You should treat the shared library as an ordinary Python library. It does not need a Dockerfile, but it does need its own pyproject.toml
. Then your other services can depend on it normally
# services/inference/pyproject.toml
[project]
dependencies = [
"../shared",
...
]
This introduces the case where a Dockerfile needs to include content from outside its own directory. In the Compose file you need to change the build: { context: }
to point to some parent directory, and change the dockerfile:
to point back into the subdirectory
services:
inference:
build:
context: services
dockerfile: inference/Dockerfile
and also change the Dockerfile COPY
statements to reference the subdirectory
FROM python:3.13-slim
# Install uv
# https://docs.astral.sh/uv/guides/integration/docker/#installing-uv
COPY --from=ghcr.io/astral-sh/uv:latest /uv /uvx /bin/
# Copy in the application and its libraries
WORKDIR /app
COPY shared/ shared/
COPY inference/ inference/
# Build it
WORKDIR /app/inference
RUN uv sync --frozen
ENV PATH=/app/inference/.venv/bin:$PATH
# Metadata to run it
CMD ["inference"]
In this setup there is not a "base Dockerfile". This pattern isn't supported well by Compose. Your shared Python code probably isn't large, and so long as the first several lines of the Dockerfile are the same across your various services, the underlying Docker image layers can be shared.
I would also explore the merits of only using a single image. In your root directory you could have a pyproject.toml
that depended on all of the subprojects, which would also bring in their Python entry point scripts. To the extent that you have large dependencies, this probably requires less disk space: a container shares space with its image, and you'll only have one copy of each dependency regardless of how many projects use them. Now a commit anywhere in your repo produces a single new image.

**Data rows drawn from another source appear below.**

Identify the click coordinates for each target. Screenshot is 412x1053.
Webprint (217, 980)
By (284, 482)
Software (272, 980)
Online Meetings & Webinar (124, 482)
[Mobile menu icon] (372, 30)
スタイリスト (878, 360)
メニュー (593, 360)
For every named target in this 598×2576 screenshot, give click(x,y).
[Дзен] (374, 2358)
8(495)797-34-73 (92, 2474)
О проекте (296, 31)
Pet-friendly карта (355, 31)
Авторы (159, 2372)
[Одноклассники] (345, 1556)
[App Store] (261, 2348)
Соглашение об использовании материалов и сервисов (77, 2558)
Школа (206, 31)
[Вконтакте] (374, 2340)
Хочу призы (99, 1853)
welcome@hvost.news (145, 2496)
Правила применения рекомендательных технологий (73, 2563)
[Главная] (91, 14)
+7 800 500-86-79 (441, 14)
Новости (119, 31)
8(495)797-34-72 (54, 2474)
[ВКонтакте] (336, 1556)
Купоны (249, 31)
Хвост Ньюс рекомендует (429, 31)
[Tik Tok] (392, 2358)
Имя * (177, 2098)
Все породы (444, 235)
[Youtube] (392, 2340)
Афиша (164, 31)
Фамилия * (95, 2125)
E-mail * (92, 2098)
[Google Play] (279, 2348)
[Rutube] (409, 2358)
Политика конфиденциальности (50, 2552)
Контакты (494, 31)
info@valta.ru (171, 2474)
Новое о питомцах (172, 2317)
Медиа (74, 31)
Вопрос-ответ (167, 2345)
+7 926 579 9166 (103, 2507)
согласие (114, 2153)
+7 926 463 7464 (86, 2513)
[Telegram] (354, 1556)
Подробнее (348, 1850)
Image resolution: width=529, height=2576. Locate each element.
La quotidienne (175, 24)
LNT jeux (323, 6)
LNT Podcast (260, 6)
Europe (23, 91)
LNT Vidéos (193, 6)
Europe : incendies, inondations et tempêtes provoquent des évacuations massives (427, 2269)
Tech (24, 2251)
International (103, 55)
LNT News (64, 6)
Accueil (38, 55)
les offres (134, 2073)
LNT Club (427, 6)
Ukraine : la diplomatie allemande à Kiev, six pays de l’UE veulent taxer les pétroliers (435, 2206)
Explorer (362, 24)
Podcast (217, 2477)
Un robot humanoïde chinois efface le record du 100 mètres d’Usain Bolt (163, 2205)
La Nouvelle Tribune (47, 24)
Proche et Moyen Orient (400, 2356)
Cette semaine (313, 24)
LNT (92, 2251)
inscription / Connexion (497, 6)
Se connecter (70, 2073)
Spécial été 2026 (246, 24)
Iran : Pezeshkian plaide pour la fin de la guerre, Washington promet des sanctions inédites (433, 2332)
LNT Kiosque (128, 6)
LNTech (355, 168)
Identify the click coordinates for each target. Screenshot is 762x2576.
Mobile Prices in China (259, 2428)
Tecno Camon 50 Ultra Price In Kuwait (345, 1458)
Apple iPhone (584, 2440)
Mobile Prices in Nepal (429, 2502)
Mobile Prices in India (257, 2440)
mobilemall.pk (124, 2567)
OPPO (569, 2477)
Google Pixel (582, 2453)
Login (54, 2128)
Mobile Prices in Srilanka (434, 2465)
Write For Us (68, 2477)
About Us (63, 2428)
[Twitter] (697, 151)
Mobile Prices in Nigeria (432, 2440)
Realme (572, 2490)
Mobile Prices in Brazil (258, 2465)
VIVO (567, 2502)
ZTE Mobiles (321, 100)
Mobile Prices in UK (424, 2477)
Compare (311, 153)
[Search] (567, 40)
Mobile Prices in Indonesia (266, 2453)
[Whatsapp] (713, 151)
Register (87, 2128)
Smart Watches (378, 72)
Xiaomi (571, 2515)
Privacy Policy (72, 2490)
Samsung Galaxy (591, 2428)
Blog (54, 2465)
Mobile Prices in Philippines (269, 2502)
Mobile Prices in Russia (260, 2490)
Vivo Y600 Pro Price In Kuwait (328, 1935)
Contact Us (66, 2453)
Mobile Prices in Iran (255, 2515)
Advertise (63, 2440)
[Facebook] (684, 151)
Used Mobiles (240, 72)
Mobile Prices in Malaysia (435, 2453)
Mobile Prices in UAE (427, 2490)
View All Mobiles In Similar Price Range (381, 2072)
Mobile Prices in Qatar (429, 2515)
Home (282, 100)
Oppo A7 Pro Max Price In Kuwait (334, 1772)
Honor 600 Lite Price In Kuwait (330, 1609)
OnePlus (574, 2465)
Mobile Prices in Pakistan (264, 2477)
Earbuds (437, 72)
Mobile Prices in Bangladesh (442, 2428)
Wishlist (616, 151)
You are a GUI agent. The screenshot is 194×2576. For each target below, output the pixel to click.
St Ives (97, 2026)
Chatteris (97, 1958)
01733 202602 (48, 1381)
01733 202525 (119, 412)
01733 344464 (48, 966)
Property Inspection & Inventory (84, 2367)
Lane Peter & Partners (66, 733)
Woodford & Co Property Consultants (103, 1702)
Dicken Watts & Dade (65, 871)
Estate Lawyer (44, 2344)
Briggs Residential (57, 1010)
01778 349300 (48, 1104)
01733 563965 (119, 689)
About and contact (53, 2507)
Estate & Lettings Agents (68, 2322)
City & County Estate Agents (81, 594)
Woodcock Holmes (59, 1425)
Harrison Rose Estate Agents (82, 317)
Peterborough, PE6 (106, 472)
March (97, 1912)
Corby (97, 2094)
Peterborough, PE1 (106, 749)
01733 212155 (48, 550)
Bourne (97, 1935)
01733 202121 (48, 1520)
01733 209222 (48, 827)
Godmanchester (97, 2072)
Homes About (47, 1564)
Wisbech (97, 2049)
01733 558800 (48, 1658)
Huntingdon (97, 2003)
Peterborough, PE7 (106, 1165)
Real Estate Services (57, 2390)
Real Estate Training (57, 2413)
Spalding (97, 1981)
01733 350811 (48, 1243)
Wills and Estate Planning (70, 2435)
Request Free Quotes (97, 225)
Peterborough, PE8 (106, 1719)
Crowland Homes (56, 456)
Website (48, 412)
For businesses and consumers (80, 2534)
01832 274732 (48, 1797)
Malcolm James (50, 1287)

There also may be some value in splitting this setup up into separate repositories. If you can use a Python package repository or upload your library to PyPI, then you can use a simpler Dockerfile. You also won't be forced to rebuild and restart your frontend because the ETL job changed. The downside, such as it is, is that it's harder to make cross-service breaking changes, but this hopefully is a rare event (and proper semantic versioning on your library can mitigate the issues somewhat).